**Selected passage:**
---*---

-
Notifications
You must be signed in to change notification settings - Fork 18.5k
Description
What version of Go are you using (go version)?
go version go1.17.6 linux/amd64
Does this issue reproduce with the latest release?
As far as I can tell Yes
What operating system and processor architecture are you using (go env)?
go env Output
$ $ go env GO111MODULE="" GOARCH="amd64" GOBIN="" GOCACHE="/home/qabpesu/.cache/go-build" GOENV="/home/qabpesu/.config/go/env" GOEXE="" GOFLAGS="" GOHOSTARCH="amd64" GOHOSTOS="linux" GOINSECURE="" GOMODCACHE="/home/qabpesu/go/pkg/mod" GONOPROXY="" GONOSUMDB="" GOOS="linux" GOPATH="/home/qabpesu/go" GOPRIVATE="" GOPROXY="https://proxy.golang.org,direct" GOROOT="/usr/lib/golang" GOSUMDB="sum.golang.org" GOTMPDIR="" GOTOOLDIR="/usr/lib/golang/pkg/tool/linux_amd64" GOVCS="" GOVERSION="go1.17.6" GCCGO="gccgo" AR="ar" CC="gcc" CXX="g++" CGO_ENABLED="1" GOMOD="/home/qabpesu/kubernetes/go.mod" CGO_CFLAGS="-g -O2" CGO_CPPFLAGS="" CGO_CXXFLAGS="-g -O2" CGO_FFLAGS="-g -O2" CGO_LDFLAGS="-g -O2" PKG_CONFIG="pkg-config" GOGCCFLAGS="-fPIC -m64 -pthread -fmessage-length=0 -fdebug-prefix-map=/tmp/go-build3928162490=/tmp/go-build -gno-record-gcc-switches"

---*---

**Raw data:**
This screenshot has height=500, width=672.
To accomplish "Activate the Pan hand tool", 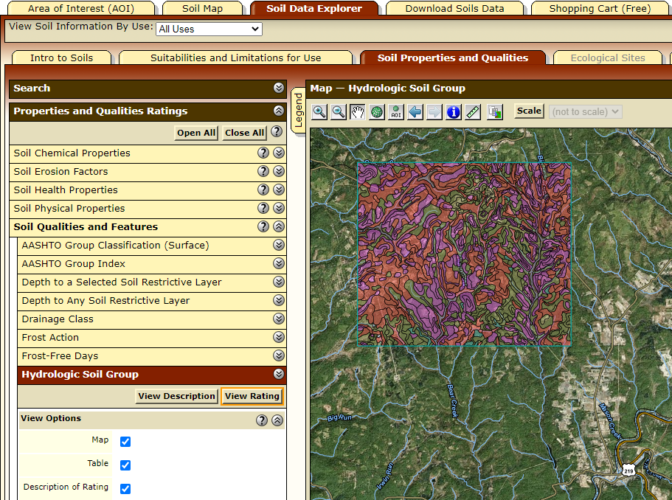I will pyautogui.click(x=357, y=112).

---*---

For each statement, say yes or no to whether the Go issue report supports it, and quote the exact words that decide it: 1. The reported Go version is go1.17.6 on linux/amd64. 2. CGO is disabled in the reported environment. 3. GOPROXY points first to proxy.golang.org. The data plays no part in what comes next.

1. Yes: go version go1.17.6 linux/amd64
2. No: CGO_ENABLED="1"
3. Yes: GOPROXY="https://proxy.golang.org,direct"